The White House issued a stern rebuke after a visit this week by National Security Adviser Susan Rice, saying that if Karzai sticks to his timeline it will not leave the U.S. enough time to plan for troop deployments and they would have to scuttle the agreement.

Karzai has said he will sign the agreement if two demands are met, but one in particular seems impossible: Karzai said there must be peace in Afghanistan — or at least “the beginning of a realistic peace process,” as he elaborated in an interview with Radio Free Europe/Radio Liberty — before the agreement is signed. But with peace talks with the Taliban long stalled, there seems to be zero chance of achieving that in the near term. That demand has left a lot of experts scratching their heads.

“Everyone wants peace and stability in the country, but that can’t be achieved in a few weeks, as he is asking,” said Jaffar Kohistani, an independent Afghan political analyst.

Since the Loya Jirga overwhelmingly endorsed the security pact — and urged Karzai to sign it by the end of the month — the president has run in the opposite direction. The Loya Jirga was packed with Karzai allies, leading some to wonder if he badly misread the mood of the nation.
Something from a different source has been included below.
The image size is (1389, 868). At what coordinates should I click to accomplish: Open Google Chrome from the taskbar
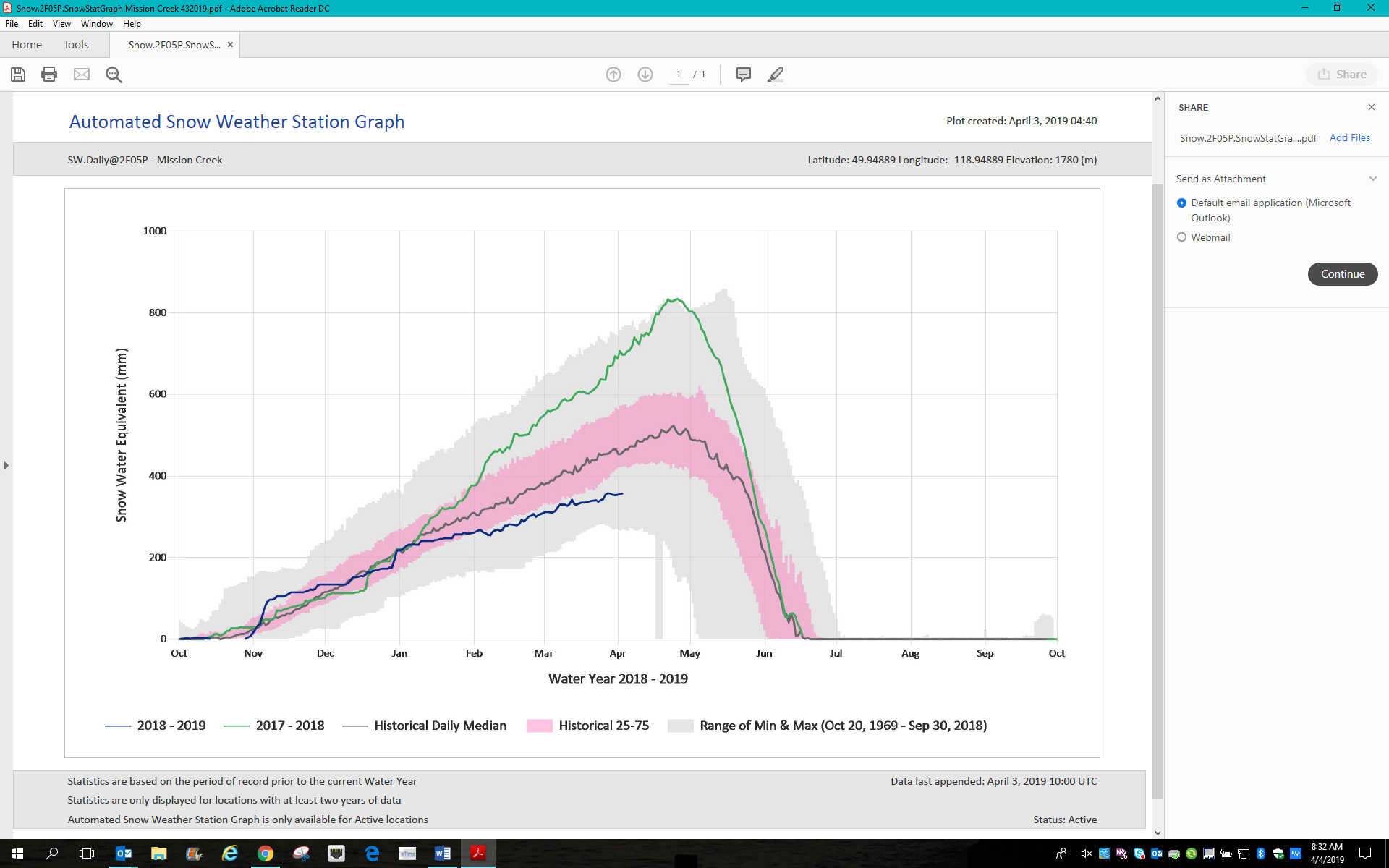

“He asked the Loya Jirga to decide the issue because Karzai thought the Loya Jirga might not agree with the bilateral security agreement,” Kohistani said. “When he saw everything turned out differently, he felt pressure to react.”

Even Rice’s visit did nothing to dissuade Karzai from taking an increasingly hard line.
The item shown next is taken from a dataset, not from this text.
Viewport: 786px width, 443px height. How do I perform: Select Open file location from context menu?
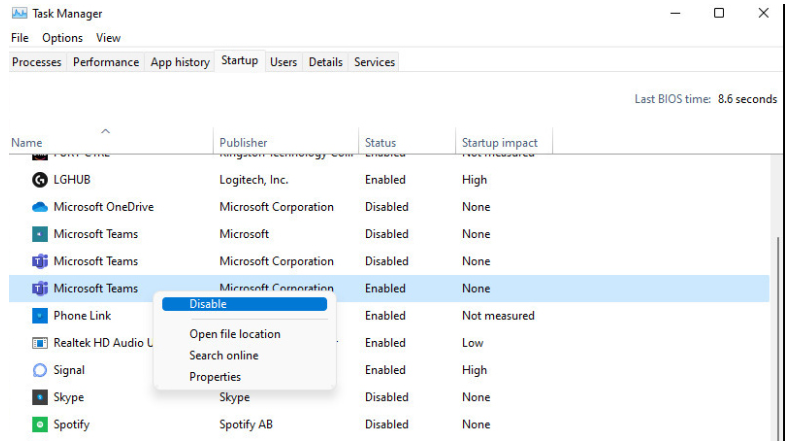point(235,334)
Loya Jirga delegates, including many leading figures in Afghan politics, have heavily criticized Karzai, pointing to his promise to respect the decision of the council as the will of the Afghan people.

Moeen Marastial, a member of the Afghan parliament from Kunduz province and a former Karzai aide, also sees cementing post-presidential power as Karzai’s goal. A committee chairman at the Loya Jirga, Marastial says Karzai is going against his own people now and also endangering international aid for the country with his brinksmanship.
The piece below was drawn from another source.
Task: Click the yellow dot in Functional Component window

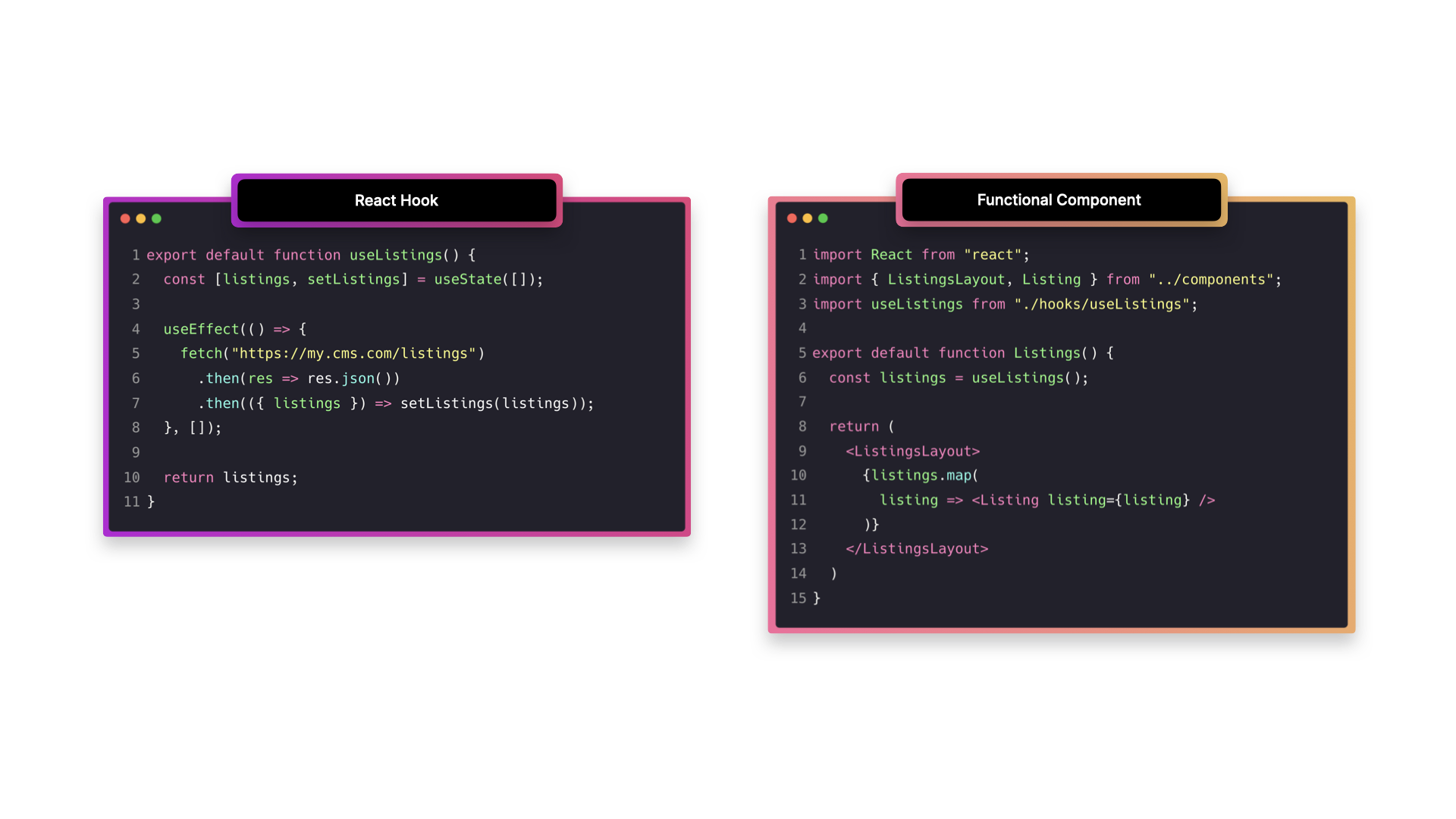Action: click(808, 218)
“President Karzai cannot deny (the jirga’s decision),” he said. “He doesn’t have the right to ignore the wishes of the Afghan people.”

Ishaq Poya, a tribal leader from Bamiyan province, who also participated in the Loya Jirga, thinks Karzai is playing hardball to get U.S. political help.

“I think (Karzai) wants the American president to give him a guarantee that they will support Karzai’s favored candidate” in the upcoming presidential election, he said. “We hope that Karzai will not ruin the achievements of the past 12 years. And if the security agreement is not signed, there will be a threat to all of the democratic achievements as well as human rights and infrastructure achievements. If the security agreement is not signed, we will go back to 2001” — before the U.S. invasion that ousted Taliban rule.

But Karzai might also be stung by what he sees as American interference, Kate Clark, an analyst with the Kabul-based Afghanistan Analysts Network said.

“From Karzai’s point of view, he sees U.S. forces killing Afghan civilians and entering their homes and believes they tried to interfere in the last presidential election and are blocking the ‘peace process.’ So if he gives them the BSA, what checks will there be on U.S. behavior?”

Part of the blame for Karzai’s intransigence may fall on Americans and their kid gloves approach to the president over the years, some analysts say.

“To be frank, he’s never found an American red line before,” Clark said. “There’s been bad times and bad disputes, but they’ve always come back with money and troops.”

In the weeks leading up to the Loya Jirga, it seemed a fait accompli that the security agreement would be signed in some form, but now many experts are throwing up their hands when asked what Karzai’s endgame might be.

“I’m finding it hard to conceive of how President Karzai can back down and sign the (security agreement) right now, particularly in the timeline the Americans have given him,” Clark said. “He was given the perfect political cover to sign it by the Loya Jirga and he didn’t take it.”

Zubair Babakarkhail contributed to this report.